Problem to solve ▸
Copy out exactly the lines that begin with the one containing "Link (727, 859)" and continue until the last line of the material.
===== Records shown
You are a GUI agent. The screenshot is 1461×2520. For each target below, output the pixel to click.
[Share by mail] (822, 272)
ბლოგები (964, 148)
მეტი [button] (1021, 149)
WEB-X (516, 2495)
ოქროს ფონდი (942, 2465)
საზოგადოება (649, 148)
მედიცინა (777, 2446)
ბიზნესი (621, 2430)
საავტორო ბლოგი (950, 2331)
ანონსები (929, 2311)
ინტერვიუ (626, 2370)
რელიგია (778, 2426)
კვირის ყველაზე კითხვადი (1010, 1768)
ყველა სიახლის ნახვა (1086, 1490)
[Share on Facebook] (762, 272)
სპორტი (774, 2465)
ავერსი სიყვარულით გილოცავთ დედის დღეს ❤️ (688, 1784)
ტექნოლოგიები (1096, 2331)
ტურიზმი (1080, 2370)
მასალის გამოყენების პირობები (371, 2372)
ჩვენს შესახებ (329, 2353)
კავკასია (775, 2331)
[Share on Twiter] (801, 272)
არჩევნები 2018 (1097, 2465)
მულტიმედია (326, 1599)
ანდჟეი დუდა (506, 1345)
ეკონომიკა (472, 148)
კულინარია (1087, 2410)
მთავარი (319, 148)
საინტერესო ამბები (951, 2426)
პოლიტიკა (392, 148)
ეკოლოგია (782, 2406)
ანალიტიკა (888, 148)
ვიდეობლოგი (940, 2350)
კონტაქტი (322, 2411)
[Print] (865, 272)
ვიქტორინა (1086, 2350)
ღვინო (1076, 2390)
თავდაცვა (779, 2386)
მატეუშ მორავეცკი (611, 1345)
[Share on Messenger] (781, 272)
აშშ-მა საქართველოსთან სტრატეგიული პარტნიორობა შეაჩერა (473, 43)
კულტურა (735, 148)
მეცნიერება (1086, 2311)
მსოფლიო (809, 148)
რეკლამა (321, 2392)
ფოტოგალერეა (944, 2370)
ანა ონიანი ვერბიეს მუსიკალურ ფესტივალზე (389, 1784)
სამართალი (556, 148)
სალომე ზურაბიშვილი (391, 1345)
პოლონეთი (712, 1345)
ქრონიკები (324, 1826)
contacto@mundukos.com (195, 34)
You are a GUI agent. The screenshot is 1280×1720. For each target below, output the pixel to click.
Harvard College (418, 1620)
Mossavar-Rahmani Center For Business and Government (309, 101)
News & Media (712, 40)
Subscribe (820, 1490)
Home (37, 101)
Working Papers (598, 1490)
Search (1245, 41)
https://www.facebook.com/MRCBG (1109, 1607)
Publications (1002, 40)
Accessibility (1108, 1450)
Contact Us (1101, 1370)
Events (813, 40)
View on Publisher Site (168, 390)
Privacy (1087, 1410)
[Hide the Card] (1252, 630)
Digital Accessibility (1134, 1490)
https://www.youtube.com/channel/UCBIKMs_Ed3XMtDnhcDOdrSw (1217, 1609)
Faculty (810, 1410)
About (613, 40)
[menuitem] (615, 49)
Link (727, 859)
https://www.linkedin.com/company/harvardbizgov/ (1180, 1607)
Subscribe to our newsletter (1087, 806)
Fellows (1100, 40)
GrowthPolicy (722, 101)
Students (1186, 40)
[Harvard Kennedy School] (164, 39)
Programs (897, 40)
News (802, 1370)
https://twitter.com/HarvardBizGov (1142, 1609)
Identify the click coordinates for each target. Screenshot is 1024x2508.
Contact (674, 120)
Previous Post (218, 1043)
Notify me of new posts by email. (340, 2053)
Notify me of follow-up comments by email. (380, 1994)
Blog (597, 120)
==========
Exercise output ▸
Link (727, 859)
https://www.linkedin.com/company/harvardbizgov/ (1180, 1607)
Subscribe to our newsletter (1087, 806)
Fellows (1100, 40)
GrowthPolicy (722, 101)
Students (1186, 40)
[Harvard Kennedy School] (164, 39)
Programs (897, 40)
News (802, 1370)
https://twitter.com/HarvardBizGov (1142, 1609)
Identify the click coordinates for each target. Screenshot is 1024x2508.
Contact (674, 120)
Previous Post (218, 1043)
Notify me of new posts by email. (340, 2053)
Notify me of follow-up comments by email. (380, 1994)
Blog (597, 120)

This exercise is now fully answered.